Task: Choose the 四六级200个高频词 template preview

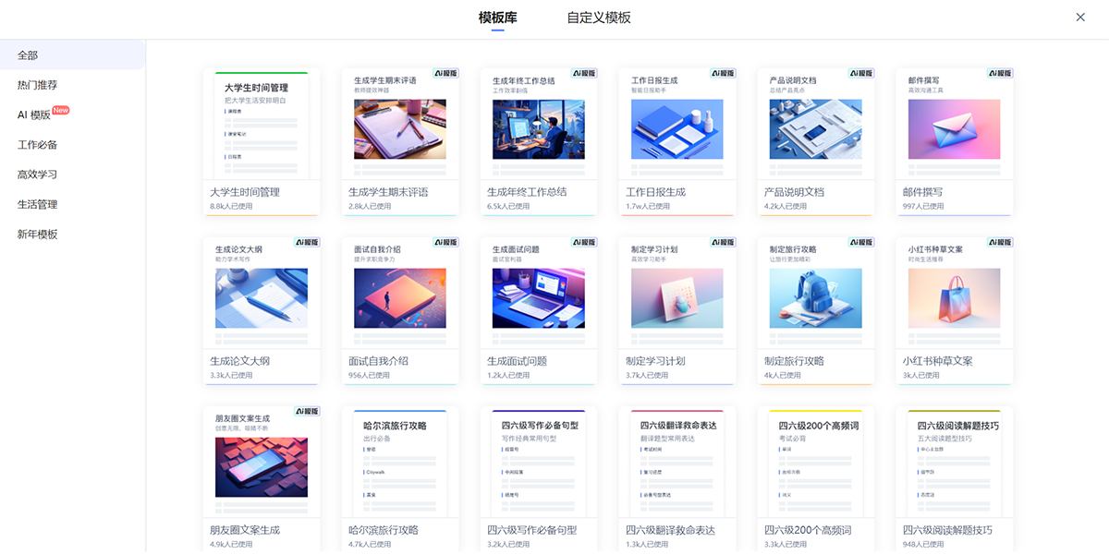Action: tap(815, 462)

* * *

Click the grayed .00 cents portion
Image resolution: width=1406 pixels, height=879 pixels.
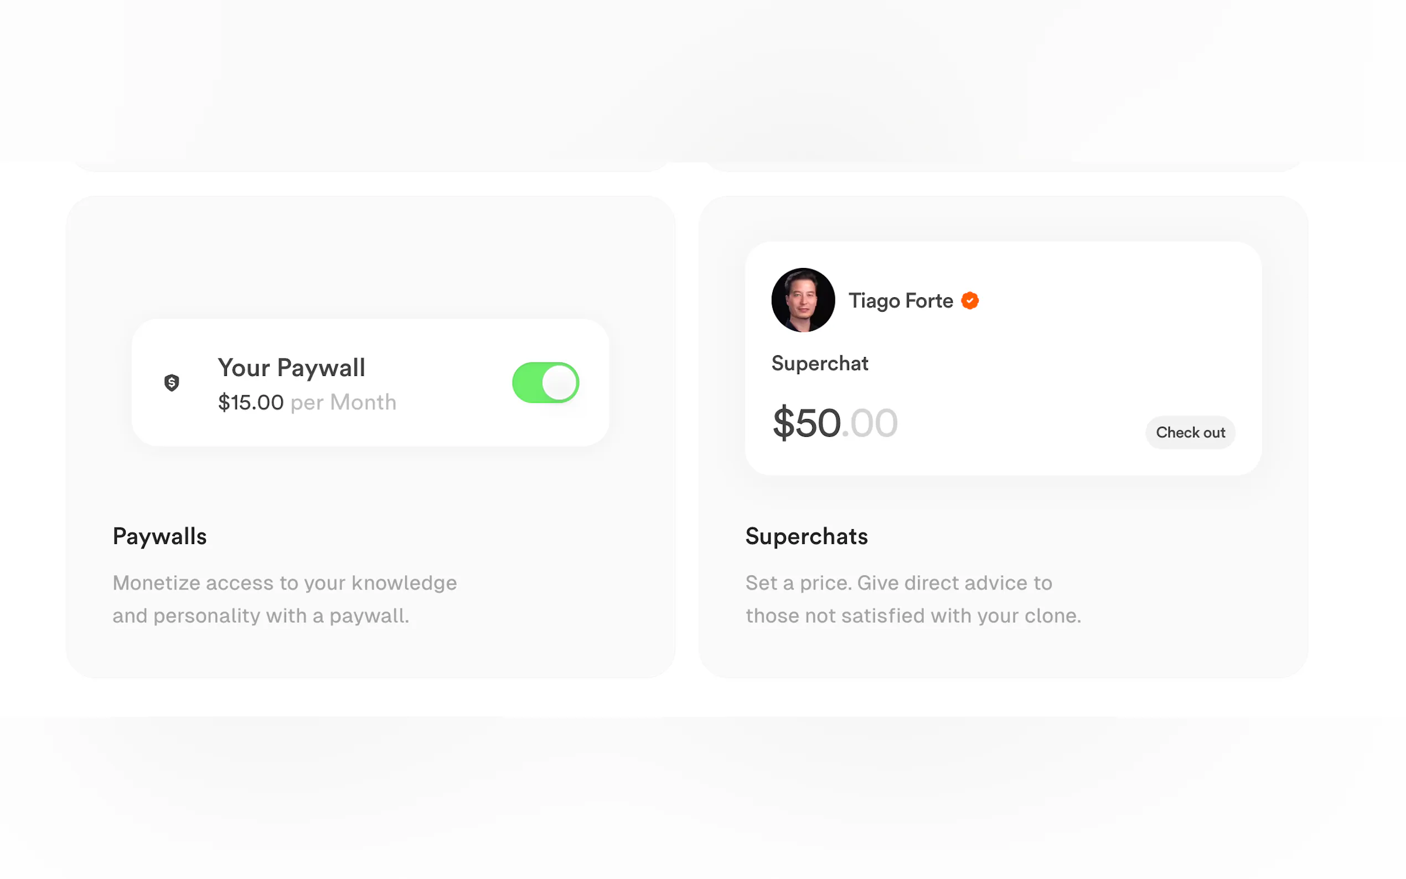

--

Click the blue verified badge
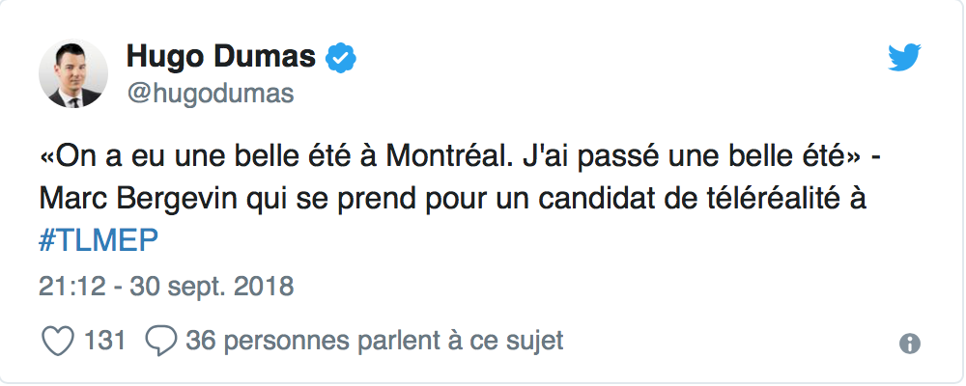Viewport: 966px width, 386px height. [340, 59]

*TO DO*
Please return the lines above that run from the line containing "Click the grayed .00 cents portion" to the line containing "Image resolution: width=1406", inclusive, exactly and with no other lines.

*RESPONSE AREA*
Click the grayed .00 cents portion
Image resolution: width=1406 pixels, height=879 pixels.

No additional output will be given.